--- Begin Page ---

Bingo! I drilled a 3mm hole through each side of the ball, then pushed a piece of wire through, which I used as a drawstring to pull a length of 40kg mono through. I attached a swivel to each end of the mono.
The next day I raced back to the same spot, tied the main line to one swivel on the ball, and then attached a 1.5 metre trace to the other side. I baited up with a whole herring and cast well upstream of the strong current, and suddenly I was hooked up to a big kahawai. Cast after cast landed fish after fish without the slightest chance of losing gear.
• Burley
I start with a basic mush of old bonito, pillies or any other bait, to which I add garden blood and bone. I then add mum's old kitchen cooking oil. Then comes the magic ingredients, smoked fish and silver glitter.
The smoked fish is usually kahawai but I find that any smoked fish works. The odour of smoked fish just drives fish nuts and the glitter must resemble the scales of baitfish.
• Pre-tied traces
I simply can't understand why a lot of people waste valuable time tying up traces and terminal rigs when at their fishing spot. I enjoy tying up flasher rigs and making up traces at home.
You have the time to pay extra attention to each knot. I put every individual rig in a small plastic bag, after coating the hooks in spray and mark on the outside in vivid pen what each bag contains. All have a swivel on the end, so I simply snap on a new rig with a clip.
• Mobile baits
When you think about it probably 80 per cent of natural fish tucker is on the move so why be content with a lump of bait just sitting on the sea floor. How unnatural. I often find that even the slightest movement of my bait will induce a strike.
Even when fishing for the humble gurnard on a ledger rig, I use the lightest of sinkers to just hold the bottom and no more, causing the baits to lift and drop with the boat movement or change in current strength.
Any bait movement at all is good. When the fishing is quiet I often just twitch the rod tip then retrieve a small amount of line before repeating the process. If you are fishing over a muddy or sandy bottom use a reasonable heavy sinker on a ledger rig and cast out as far as you can.

--- End Page ---
--- Begin Supplied records ---

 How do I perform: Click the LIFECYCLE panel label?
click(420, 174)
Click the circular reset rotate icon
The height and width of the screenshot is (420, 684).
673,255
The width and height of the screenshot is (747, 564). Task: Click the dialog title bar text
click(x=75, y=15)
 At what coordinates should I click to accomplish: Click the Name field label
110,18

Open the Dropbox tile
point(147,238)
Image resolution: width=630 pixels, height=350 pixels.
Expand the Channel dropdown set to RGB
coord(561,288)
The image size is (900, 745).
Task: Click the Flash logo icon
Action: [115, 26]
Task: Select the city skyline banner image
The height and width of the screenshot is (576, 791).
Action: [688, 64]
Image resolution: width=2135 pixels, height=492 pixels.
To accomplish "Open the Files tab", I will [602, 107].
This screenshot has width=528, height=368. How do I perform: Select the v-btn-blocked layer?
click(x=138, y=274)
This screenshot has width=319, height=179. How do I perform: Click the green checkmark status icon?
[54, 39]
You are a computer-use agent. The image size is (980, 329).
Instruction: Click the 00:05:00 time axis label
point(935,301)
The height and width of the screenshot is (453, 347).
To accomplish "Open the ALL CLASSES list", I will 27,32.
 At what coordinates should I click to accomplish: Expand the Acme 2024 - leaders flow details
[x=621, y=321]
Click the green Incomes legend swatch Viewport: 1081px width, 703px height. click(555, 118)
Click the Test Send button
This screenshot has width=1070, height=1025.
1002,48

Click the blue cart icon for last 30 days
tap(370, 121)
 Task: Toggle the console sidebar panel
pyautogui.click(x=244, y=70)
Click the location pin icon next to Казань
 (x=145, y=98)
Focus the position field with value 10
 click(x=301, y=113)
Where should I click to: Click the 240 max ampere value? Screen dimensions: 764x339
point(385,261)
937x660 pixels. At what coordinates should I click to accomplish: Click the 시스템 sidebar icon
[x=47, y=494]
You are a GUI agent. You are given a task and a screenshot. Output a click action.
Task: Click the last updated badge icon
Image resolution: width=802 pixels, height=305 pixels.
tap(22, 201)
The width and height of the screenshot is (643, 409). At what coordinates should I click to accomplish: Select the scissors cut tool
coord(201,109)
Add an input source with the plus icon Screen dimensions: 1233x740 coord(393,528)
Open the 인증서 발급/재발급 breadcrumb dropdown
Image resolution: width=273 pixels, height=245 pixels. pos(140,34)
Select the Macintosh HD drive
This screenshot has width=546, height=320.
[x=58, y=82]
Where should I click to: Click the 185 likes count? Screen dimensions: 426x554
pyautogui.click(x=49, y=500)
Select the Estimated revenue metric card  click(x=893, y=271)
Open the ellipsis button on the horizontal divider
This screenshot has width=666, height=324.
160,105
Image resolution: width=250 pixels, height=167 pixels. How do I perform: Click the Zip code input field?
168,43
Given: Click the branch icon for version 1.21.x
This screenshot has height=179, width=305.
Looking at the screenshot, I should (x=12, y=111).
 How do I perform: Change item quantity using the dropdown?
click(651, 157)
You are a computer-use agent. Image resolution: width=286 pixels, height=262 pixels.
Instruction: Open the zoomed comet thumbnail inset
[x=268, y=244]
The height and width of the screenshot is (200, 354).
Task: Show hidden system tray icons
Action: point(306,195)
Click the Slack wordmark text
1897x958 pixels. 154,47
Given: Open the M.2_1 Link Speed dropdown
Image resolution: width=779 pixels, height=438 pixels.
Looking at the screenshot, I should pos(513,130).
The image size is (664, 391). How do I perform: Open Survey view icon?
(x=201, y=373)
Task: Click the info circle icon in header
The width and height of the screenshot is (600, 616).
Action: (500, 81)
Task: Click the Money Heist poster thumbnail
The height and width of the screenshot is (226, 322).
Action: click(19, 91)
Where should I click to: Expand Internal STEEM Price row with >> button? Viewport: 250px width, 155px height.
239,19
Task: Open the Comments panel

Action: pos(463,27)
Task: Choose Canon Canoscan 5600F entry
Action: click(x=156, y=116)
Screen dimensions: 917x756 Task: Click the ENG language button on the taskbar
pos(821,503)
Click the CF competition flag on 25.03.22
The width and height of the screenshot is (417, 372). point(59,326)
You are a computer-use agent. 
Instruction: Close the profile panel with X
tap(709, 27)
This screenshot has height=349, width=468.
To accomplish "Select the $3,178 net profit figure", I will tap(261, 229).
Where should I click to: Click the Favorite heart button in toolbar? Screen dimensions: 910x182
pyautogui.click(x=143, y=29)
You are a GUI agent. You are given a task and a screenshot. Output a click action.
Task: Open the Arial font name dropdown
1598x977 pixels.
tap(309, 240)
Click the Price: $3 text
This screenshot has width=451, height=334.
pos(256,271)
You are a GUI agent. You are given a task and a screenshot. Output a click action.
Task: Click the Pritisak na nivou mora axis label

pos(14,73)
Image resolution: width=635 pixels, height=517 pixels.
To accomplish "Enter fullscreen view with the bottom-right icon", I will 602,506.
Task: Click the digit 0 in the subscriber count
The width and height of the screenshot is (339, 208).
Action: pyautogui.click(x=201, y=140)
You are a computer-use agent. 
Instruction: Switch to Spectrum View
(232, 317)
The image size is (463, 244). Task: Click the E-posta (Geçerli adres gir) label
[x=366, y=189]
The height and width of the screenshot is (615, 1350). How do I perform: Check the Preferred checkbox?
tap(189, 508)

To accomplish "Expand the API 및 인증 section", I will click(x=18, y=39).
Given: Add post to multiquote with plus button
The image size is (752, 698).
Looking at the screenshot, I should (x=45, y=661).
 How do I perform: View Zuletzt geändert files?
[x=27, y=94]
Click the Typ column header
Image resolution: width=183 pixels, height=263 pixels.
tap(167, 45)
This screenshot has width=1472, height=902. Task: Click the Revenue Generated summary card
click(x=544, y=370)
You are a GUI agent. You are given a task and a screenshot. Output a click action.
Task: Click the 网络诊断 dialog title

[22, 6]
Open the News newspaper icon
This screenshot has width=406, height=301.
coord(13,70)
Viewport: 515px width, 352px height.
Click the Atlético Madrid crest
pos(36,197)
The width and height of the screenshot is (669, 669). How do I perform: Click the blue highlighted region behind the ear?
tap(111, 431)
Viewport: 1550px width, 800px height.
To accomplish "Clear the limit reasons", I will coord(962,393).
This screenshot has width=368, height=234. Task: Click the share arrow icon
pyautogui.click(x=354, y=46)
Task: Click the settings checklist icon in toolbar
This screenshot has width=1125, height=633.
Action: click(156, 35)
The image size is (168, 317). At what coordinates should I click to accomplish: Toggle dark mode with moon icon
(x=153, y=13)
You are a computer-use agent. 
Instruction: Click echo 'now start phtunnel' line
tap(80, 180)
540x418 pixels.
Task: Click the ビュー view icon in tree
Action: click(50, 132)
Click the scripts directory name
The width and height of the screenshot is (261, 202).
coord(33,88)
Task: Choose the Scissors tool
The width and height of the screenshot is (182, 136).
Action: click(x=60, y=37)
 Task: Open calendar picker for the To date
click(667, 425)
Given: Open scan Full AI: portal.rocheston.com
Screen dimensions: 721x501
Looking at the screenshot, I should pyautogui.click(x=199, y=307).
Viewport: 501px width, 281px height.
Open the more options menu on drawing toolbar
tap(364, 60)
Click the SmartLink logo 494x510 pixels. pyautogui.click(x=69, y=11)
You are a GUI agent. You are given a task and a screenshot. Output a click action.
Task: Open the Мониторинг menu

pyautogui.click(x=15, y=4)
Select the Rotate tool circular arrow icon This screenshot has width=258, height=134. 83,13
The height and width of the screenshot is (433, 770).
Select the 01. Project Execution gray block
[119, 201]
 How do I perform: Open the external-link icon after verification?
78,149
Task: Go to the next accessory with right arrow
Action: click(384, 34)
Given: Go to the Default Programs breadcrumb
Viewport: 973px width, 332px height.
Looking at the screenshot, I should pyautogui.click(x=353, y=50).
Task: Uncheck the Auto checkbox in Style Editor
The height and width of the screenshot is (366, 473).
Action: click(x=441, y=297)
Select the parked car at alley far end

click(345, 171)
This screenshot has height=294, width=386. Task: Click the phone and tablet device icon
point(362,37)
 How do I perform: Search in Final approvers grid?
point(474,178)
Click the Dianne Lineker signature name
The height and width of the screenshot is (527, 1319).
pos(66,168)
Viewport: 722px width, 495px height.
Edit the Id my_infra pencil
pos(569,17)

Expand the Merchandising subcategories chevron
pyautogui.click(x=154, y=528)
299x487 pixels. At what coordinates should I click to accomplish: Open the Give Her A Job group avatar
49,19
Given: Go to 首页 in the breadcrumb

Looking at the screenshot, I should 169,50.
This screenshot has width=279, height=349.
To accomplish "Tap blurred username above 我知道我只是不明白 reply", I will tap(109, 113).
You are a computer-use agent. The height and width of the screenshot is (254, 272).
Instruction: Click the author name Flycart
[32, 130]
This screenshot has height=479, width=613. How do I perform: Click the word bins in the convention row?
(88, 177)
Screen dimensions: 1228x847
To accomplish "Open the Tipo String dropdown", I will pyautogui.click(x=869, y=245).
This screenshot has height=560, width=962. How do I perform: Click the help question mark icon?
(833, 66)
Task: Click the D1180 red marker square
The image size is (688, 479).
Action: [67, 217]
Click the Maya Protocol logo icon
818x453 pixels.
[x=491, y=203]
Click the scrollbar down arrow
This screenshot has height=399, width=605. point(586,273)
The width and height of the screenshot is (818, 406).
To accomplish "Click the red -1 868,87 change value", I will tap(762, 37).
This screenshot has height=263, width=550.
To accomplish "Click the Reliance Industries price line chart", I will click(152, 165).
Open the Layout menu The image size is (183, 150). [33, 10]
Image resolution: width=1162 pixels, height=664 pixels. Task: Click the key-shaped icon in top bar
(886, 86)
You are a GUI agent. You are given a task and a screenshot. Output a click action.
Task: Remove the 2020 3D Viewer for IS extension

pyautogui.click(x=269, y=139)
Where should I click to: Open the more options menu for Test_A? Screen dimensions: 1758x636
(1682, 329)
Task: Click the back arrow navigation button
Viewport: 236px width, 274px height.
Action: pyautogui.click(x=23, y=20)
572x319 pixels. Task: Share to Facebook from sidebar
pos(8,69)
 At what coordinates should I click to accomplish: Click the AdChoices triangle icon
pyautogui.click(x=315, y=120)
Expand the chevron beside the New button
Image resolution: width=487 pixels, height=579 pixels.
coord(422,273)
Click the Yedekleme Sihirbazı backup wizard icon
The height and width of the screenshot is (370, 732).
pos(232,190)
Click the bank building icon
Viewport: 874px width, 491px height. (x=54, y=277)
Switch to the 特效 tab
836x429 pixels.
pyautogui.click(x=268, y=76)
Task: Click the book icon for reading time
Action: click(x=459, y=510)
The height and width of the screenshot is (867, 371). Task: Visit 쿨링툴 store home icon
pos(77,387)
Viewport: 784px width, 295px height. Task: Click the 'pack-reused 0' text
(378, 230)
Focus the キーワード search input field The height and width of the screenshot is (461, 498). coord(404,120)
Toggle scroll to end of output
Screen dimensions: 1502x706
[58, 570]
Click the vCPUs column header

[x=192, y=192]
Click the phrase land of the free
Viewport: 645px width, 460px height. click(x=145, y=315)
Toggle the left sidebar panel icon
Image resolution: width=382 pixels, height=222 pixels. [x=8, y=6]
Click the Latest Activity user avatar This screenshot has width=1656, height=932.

--- End Supplied records ---

Tasks and exercises:
1 > Decide whether each statement agrees with the fishing text above. Answer yes or no for each, and quote the words from the text that decide it.
(a) The writer ties traces and flasher rigs at the fishing spot.
(b) The writer's burley includes silver glitter.
(c) The trace tied to the ball was 1.5 metres long.
2 > Copy a passage from the fishing text above word for word, starting at the words "The smoked fish" and ending after the words "traces at home.".
3 > Answer these questions using the fishing text above.
(a) What size hole did the writer drill through each side of the ball?
(b) Which fish is usually used as the smoked fish in the burley?
(c) What share of natural fish food does the writer estimate is on the move?

Task responses:
1 >
(a) No: "I enjoy tying up flasher rigs and making up traces at home."
(b) Yes: "Then comes the magic ingredients, smoked fish and silver glitter."
(c) Yes: "attached a 1.5 metre trace to the other side"

2 >
The smoked fish is usually kahawai but I find that any smoked fish works. The odour of smoked fish just drives fish nuts and the glitter must resemble the scales of baitfish.
• Pre-tied traces
I simply can't understand why a lot of people waste valuable time tying up traces and terminal rigs when at their fishing spot. I enjoy tying up flasher rigs and making up traces at home.

3 >
(a) 3mm
(b) Kahawai
(c) 80 per cent